• DATA LISTING:
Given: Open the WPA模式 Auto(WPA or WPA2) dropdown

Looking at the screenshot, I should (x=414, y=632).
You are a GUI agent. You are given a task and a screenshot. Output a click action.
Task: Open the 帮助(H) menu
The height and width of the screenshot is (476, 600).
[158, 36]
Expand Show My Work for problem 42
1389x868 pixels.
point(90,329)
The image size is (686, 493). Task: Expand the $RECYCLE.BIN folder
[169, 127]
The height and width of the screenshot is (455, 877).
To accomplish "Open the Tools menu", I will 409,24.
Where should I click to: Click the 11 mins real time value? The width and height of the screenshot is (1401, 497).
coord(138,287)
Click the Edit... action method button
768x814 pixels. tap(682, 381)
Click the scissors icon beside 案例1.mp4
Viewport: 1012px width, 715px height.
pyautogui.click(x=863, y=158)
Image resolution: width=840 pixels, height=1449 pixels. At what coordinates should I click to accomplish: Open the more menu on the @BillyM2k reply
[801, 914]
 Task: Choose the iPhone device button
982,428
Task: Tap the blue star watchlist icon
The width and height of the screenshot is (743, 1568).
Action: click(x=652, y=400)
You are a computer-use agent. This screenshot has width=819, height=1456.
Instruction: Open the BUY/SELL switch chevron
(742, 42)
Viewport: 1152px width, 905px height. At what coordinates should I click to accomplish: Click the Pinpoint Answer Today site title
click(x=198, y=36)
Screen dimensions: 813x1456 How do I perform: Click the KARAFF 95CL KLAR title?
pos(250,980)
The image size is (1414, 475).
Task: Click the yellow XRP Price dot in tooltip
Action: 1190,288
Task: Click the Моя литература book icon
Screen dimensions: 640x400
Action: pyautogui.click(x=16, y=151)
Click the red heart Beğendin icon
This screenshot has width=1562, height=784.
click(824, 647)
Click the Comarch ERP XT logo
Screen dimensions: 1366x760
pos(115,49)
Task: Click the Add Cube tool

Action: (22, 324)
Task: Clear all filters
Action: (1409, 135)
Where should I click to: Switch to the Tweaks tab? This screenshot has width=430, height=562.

• WHAT YOU WILL DO:
Line by line, the data should be returned exactly as written.

• ANSWER SPACE:
Given: Open the WPA模式 Auto(WPA or WPA2) dropdown

Looking at the screenshot, I should (x=414, y=632).
You are a GUI agent. You are given a task and a screenshot. Output a click action.
Task: Open the 帮助(H) menu
The height and width of the screenshot is (476, 600).
[158, 36]
Expand Show My Work for problem 42
1389x868 pixels.
point(90,329)
The image size is (686, 493). Task: Expand the $RECYCLE.BIN folder
[169, 127]
The height and width of the screenshot is (455, 877).
To accomplish "Open the Tools menu", I will 409,24.
Where should I click to: Click the 11 mins real time value? The width and height of the screenshot is (1401, 497).
coord(138,287)
Click the Edit... action method button
768x814 pixels. tap(682, 381)
Click the scissors icon beside 案例1.mp4
Viewport: 1012px width, 715px height.
pyautogui.click(x=863, y=158)
Image resolution: width=840 pixels, height=1449 pixels. At what coordinates should I click to accomplish: Open the more menu on the @BillyM2k reply
[801, 914]
 Task: Choose the iPhone device button
982,428
Task: Tap the blue star watchlist icon
The width and height of the screenshot is (743, 1568).
Action: click(x=652, y=400)
You are a computer-use agent. This screenshot has width=819, height=1456.
Instruction: Open the BUY/SELL switch chevron
(742, 42)
Viewport: 1152px width, 905px height. At what coordinates should I click to accomplish: Click the Pinpoint Answer Today site title
click(x=198, y=36)
Screen dimensions: 813x1456 How do I perform: Click the KARAFF 95CL KLAR title?
pos(250,980)
The image size is (1414, 475).
Task: Click the yellow XRP Price dot in tooltip
Action: 1190,288
Task: Click the Моя литература book icon
Screen dimensions: 640x400
Action: pyautogui.click(x=16, y=151)
Click the red heart Beğendin icon
This screenshot has width=1562, height=784.
click(824, 647)
Click the Comarch ERP XT logo
Screen dimensions: 1366x760
pos(115,49)
Task: Click the Add Cube tool

Action: (22, 324)
Task: Clear all filters
Action: (1409, 135)
Where should I click to: Switch to the Tweaks tab? This screenshot has width=430, height=562.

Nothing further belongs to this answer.